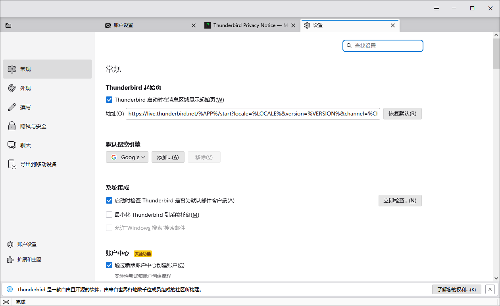
Task: Click the 聊天 speech bubble icon
Action: [x=12, y=145]
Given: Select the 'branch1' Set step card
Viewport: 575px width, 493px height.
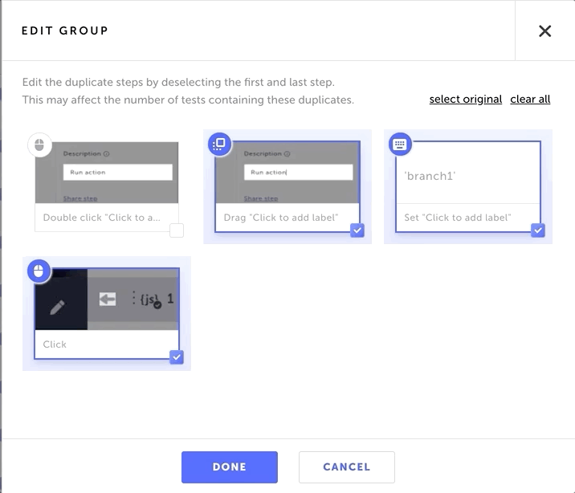Looking at the screenshot, I should click(468, 186).
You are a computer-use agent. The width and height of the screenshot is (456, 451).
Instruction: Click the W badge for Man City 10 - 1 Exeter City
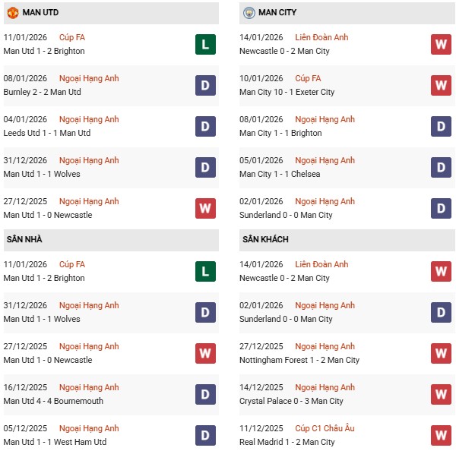click(441, 86)
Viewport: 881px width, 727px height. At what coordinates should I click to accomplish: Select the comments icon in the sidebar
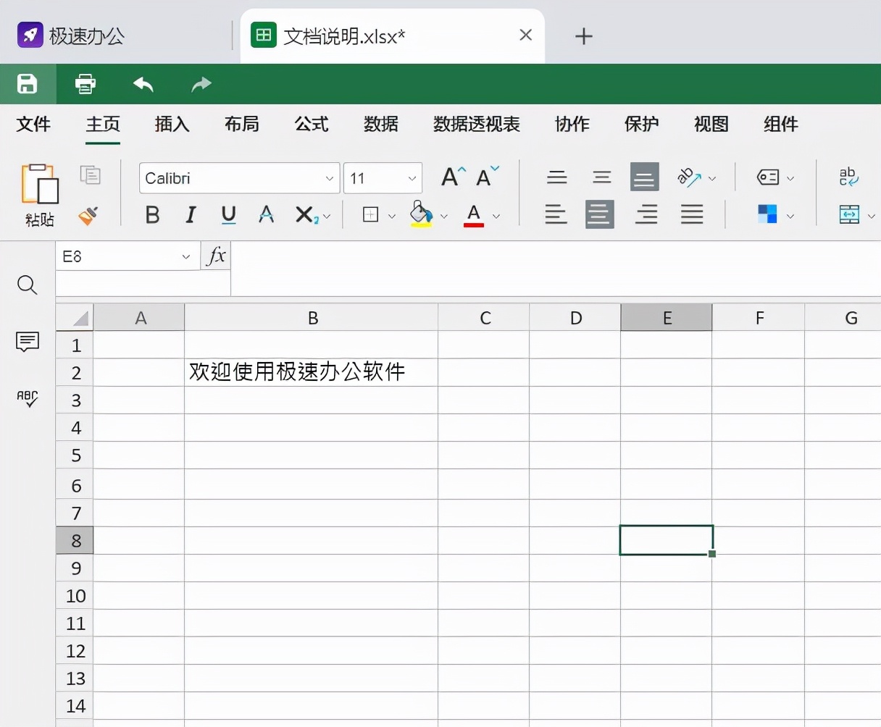[x=27, y=342]
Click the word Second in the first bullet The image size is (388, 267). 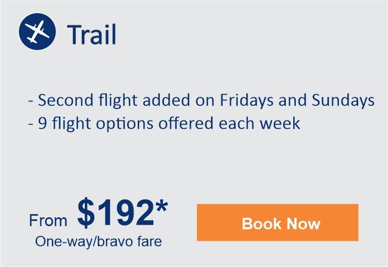(x=65, y=100)
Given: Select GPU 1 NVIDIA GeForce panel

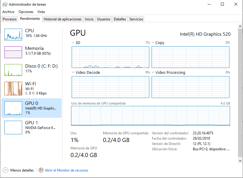Looking at the screenshot, I should coord(32,128).

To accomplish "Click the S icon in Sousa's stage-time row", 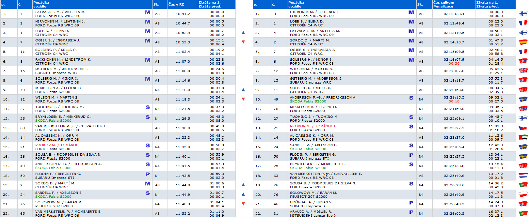I will (148, 155).
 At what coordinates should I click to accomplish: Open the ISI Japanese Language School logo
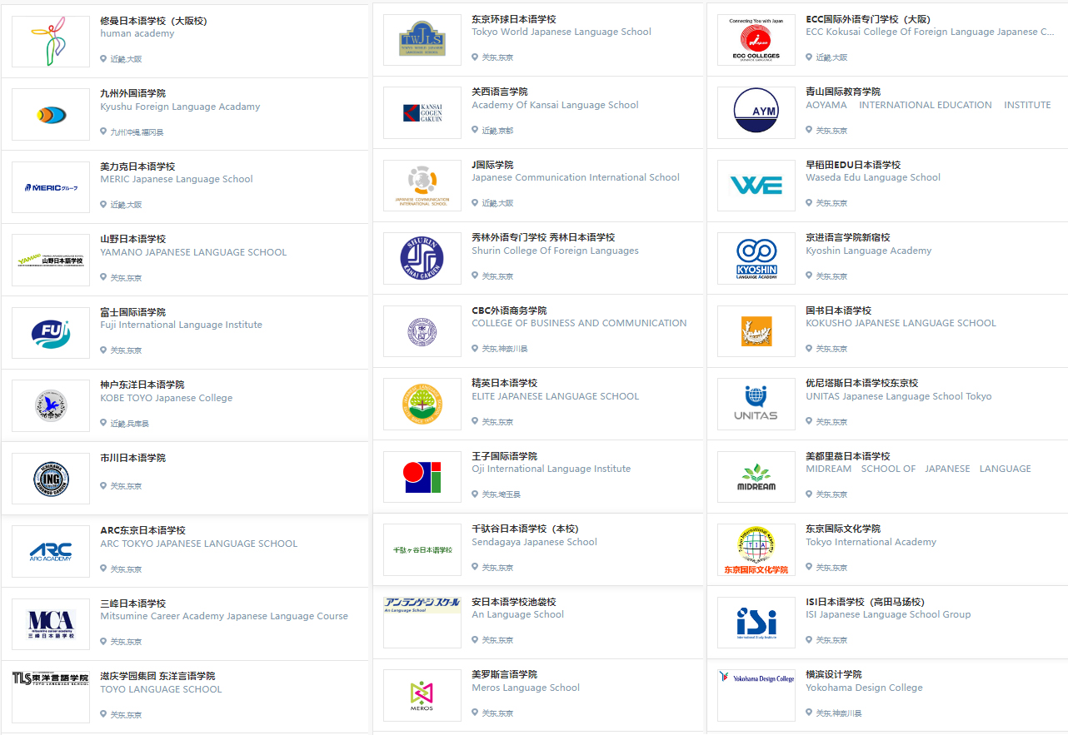tap(756, 623)
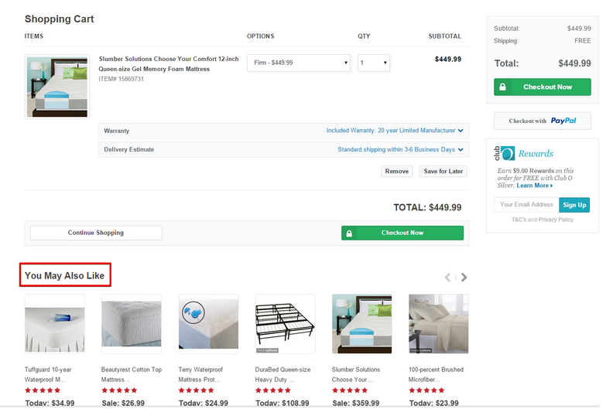
Task: Expand the Delivery Estimate row
Action: pyautogui.click(x=283, y=149)
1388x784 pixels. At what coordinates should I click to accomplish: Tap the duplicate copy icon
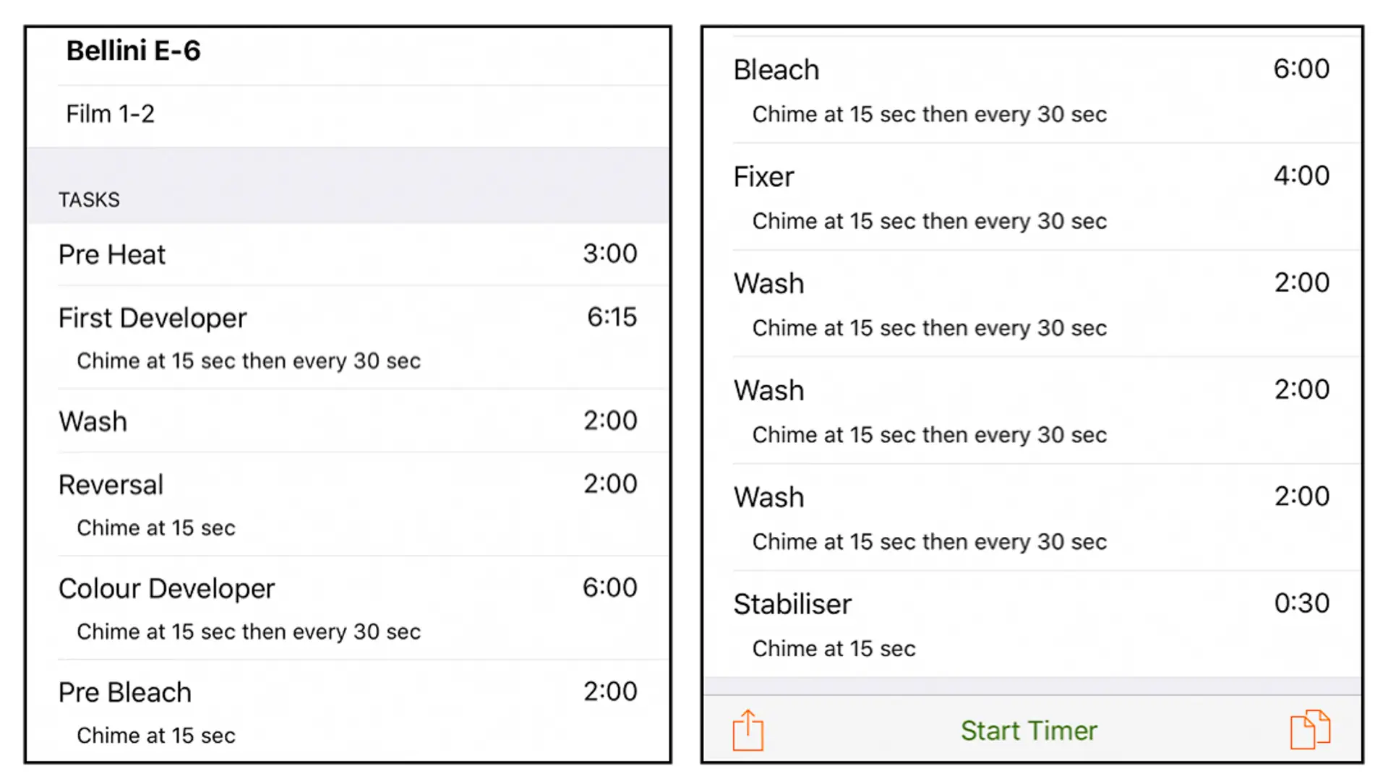(x=1310, y=729)
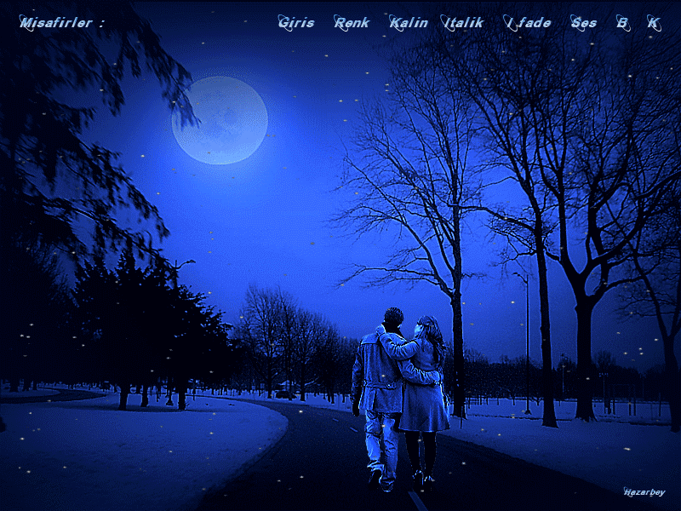Screen dimensions: 681x511
Task: Toggle Kalin bold text
Action: coord(409,23)
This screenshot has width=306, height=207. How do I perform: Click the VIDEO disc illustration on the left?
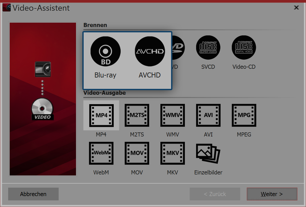(x=43, y=109)

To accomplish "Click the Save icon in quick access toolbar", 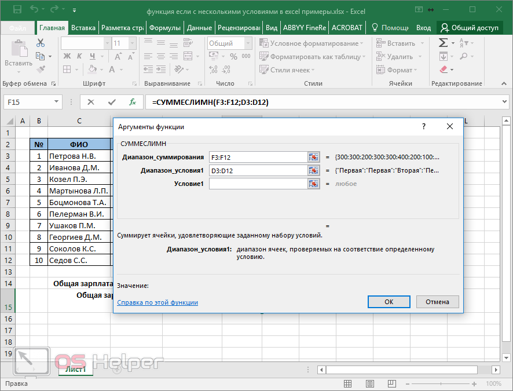I will (17, 10).
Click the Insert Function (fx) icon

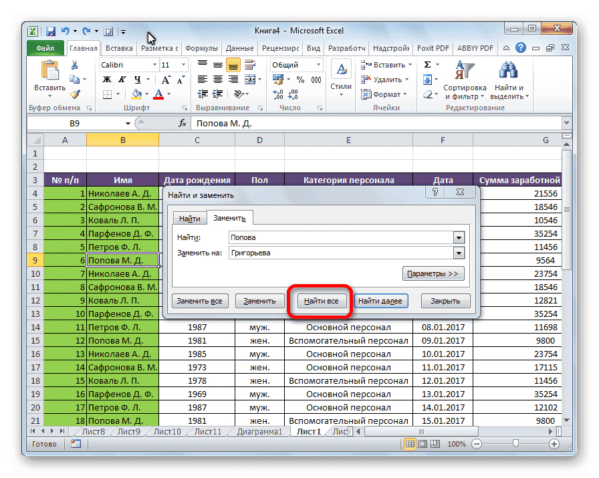tap(183, 123)
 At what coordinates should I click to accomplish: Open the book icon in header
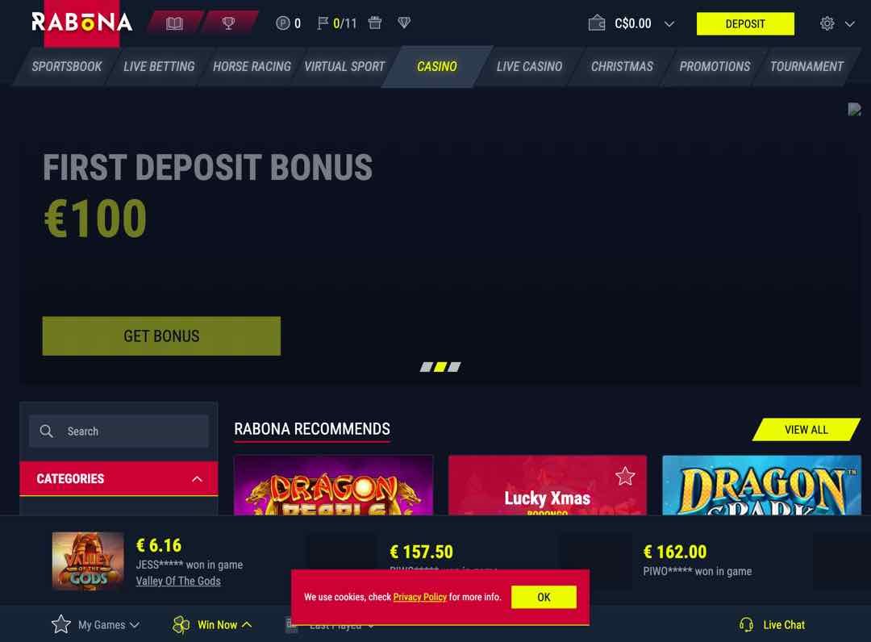174,23
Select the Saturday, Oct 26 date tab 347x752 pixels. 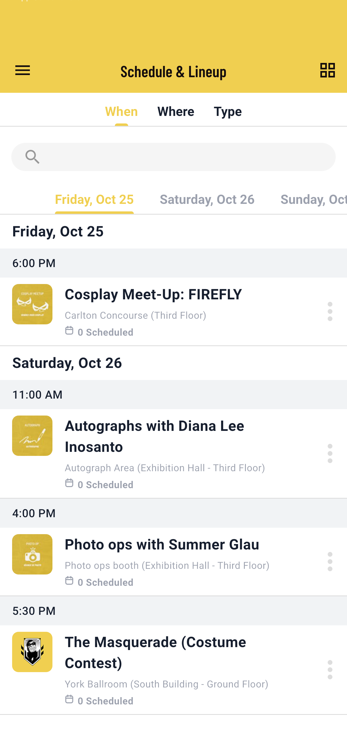pyautogui.click(x=207, y=199)
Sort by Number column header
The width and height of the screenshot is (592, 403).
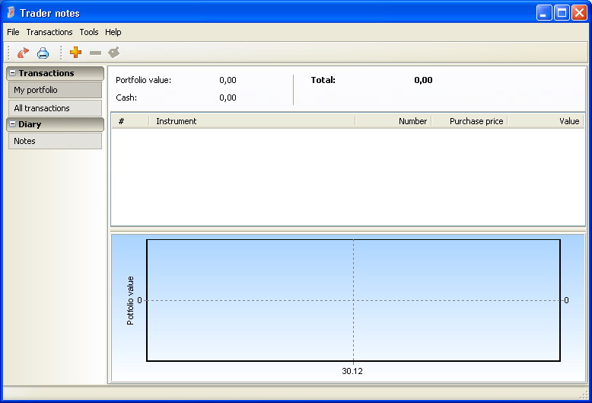coord(393,121)
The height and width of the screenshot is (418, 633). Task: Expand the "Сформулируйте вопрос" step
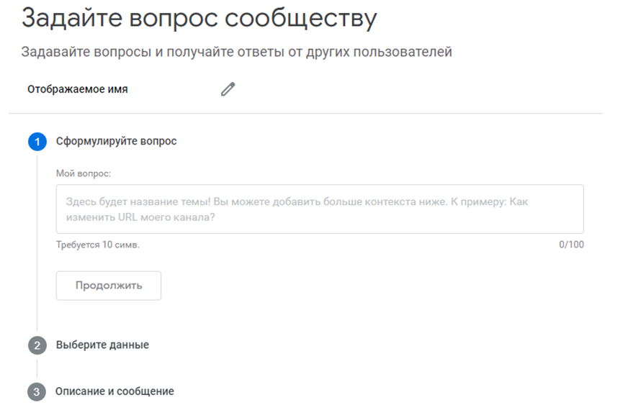tap(116, 141)
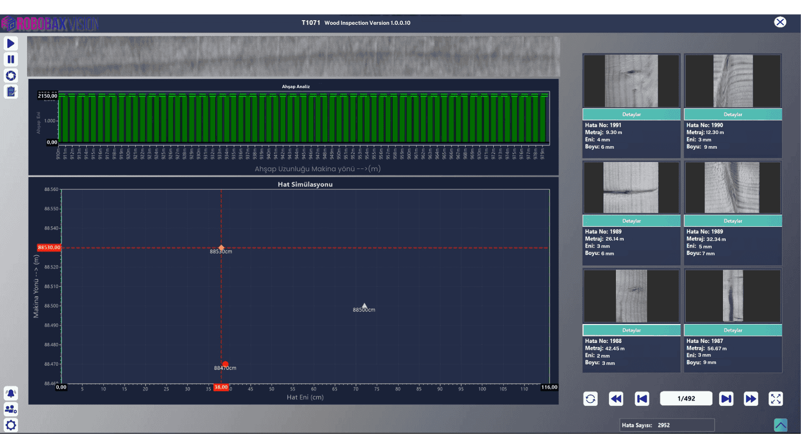The image size is (801, 448).
Task: Jump back multiple defect pages
Action: [x=616, y=398]
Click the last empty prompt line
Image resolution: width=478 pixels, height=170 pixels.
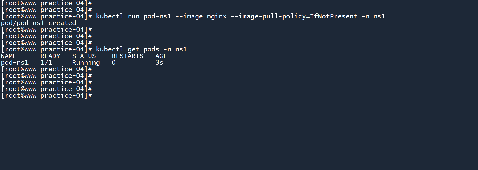point(47,96)
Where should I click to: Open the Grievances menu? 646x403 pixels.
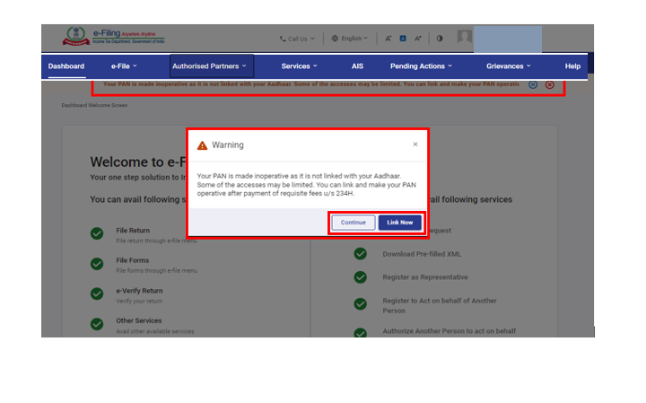[x=509, y=66]
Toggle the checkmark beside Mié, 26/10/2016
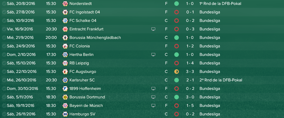Image resolution: width=284 pixels, height=118 pixels. [x=4, y=80]
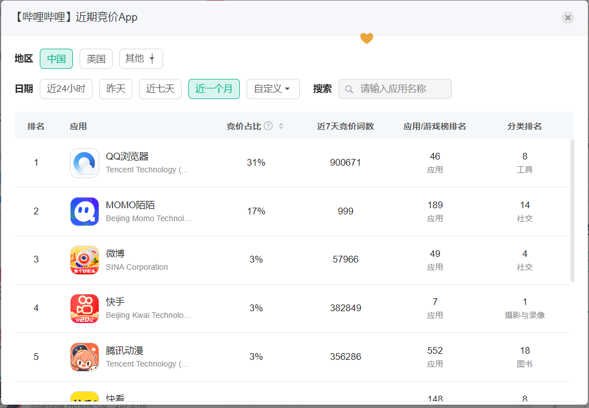Click the 快手 app icon
Screen dimensions: 589x408
coord(85,308)
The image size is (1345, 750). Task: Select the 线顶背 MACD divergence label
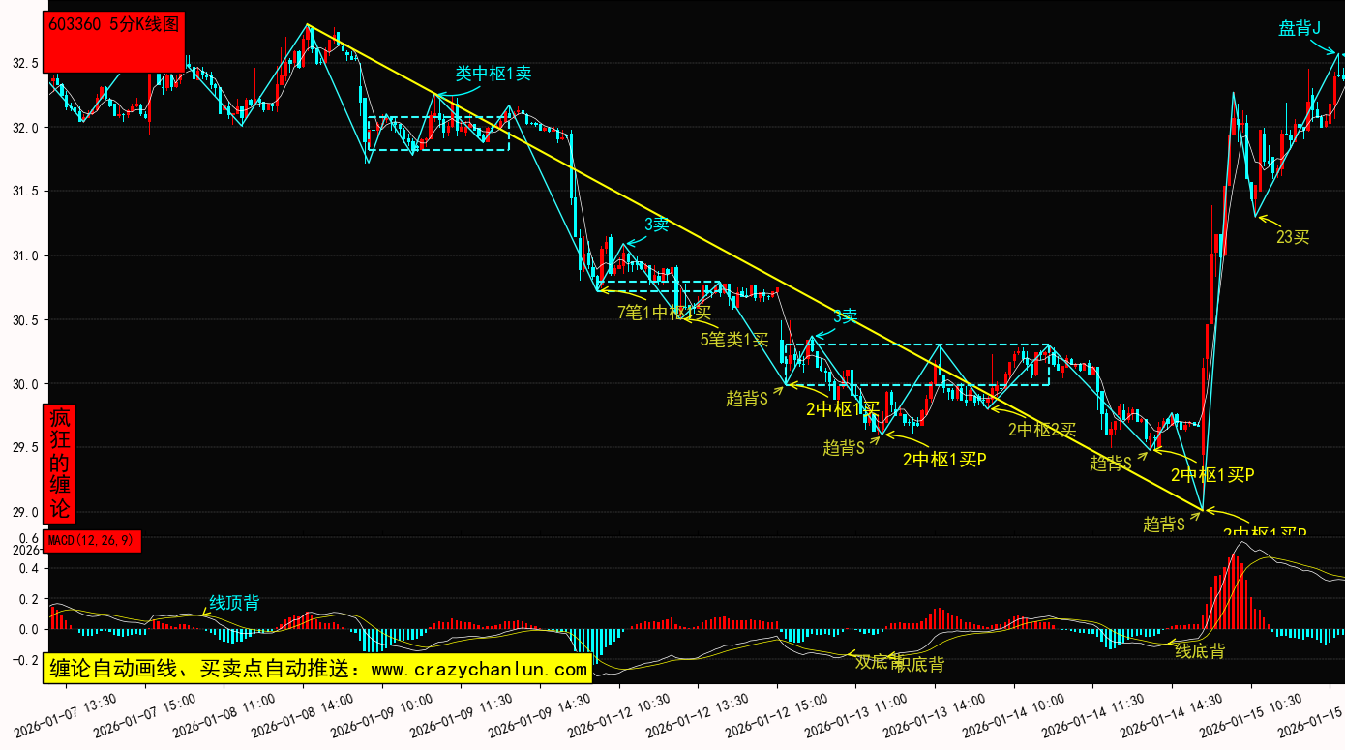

::::::::

→ How to complete this task:
Only the lines from the one that holds "Click the last empty prompt line" through the end of the records above should be printed again, exactly as they are. Leave out the pictures.

→ Answer to this task:
Click the last empty prompt line
Image resolution: width=478 pixels, height=170 pixels.
point(47,96)
Where should I click to: Open the Grievances menu? 646x403 pixels.
[x=509, y=66]
Toggle the checkmark beside Mié, 26/10/2016
Image resolution: width=284 pixels, height=118 pixels. [x=4, y=80]
Click the 快手 app icon
Screen dimensions: 589x408
coord(85,308)
The image size is (1345, 750). Task: Select the 线顶背 MACD divergence label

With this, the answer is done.